### Given passage:

════

COMMON NAMES: Rapa dos Indios (‘Indian Snuff’)
Maquira sclerophylia is an enormous forest tree that can grow up to thirty meters in height. The leaves are thick and heavy, ovate and marginally inrolled about 8-12 inches in length and 3-6 inches in width. The fruit is cinnamon colored, fragrant, and globe-like. The plant is a member of the fig family, and is found in the tropical areas of South America (Hofmann et al. 1992, 49).
TRADITIONAL USES: Rapa Dos Indios, which means “Indian snuff”, is believed to have been made from the fruit and bark of Maquira sclerophylla (known also as Olmedioperebea sclerophylia). In the Pariana region of the central Amazon in Brazil, the indigenous peoples once prepared a psychotropic snuff of the dried fruits for use in religious festivals. The snuff was taken in tribal ceremonials, but encroachment of other societies has obliterated its use (Hofmann et al. 1992, 49).
TRADITIONAL PREPARATION: The method of preparation of the traditional snuff made from Maquira sclerophylia is reportedly only remembered by very elderly members of tribes of the regions in which the tree is found.
MEDICINAL USES: Since so little is known about this plant, we do not have any information at present about possible medical uses, although a bark extract injected in rats induced CNS-stimulation followed by decreased activity and muscle relaxation for about 30 minutes (Voogelbreinder 2009, 250). If you have any further information on the medicinal uses of this plant, please leave a comment or send us an e-mail!

════

### Data segment:
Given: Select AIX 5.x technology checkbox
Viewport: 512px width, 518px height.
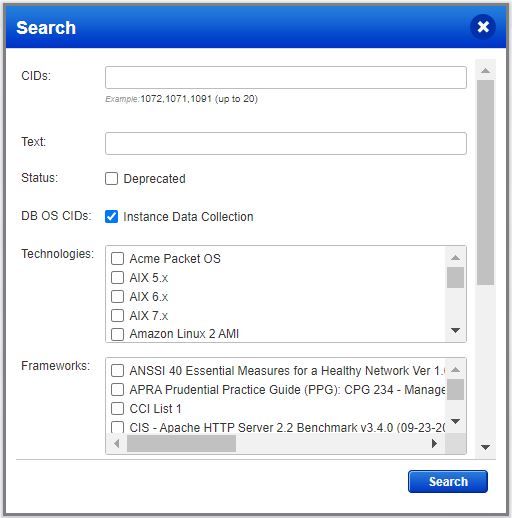Looking at the screenshot, I should coord(117,277).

════

### Things to do:
a - According to the plant profile:
(i) How tall can the tree grow?
(ii) In which region did indigenous peoples once prepare a snuff from the dried fruits?
(iii) Who is reportedly the only one to remember how the traditional snuff was prepared?
b - Could you quote the stretch of the plant profile from "Maquira sclerophylia is an" through "America (Hofmann et al. 1992, 49)."?
Use only the plant profile to respond, not the lines.

### Answer section:
a -
(i) Up to thirty meters.
(ii) The Pariana region of the central Amazon in Brazil.
(iii) Very elderly members of tribes of the regions where the tree is found.

b -
Maquira sclerophylia is an enormous forest tree that can grow up to thirty meters in height. The leaves are thick and heavy, ovate and marginally inrolled about 8-12 inches in length and 3-6 inches in width. The fruit is cinnamon colored, fragrant, and globe-like. The plant is a member of the fig family, and is found in the tropical areas of South America (Hofmann et al. 1992, 49).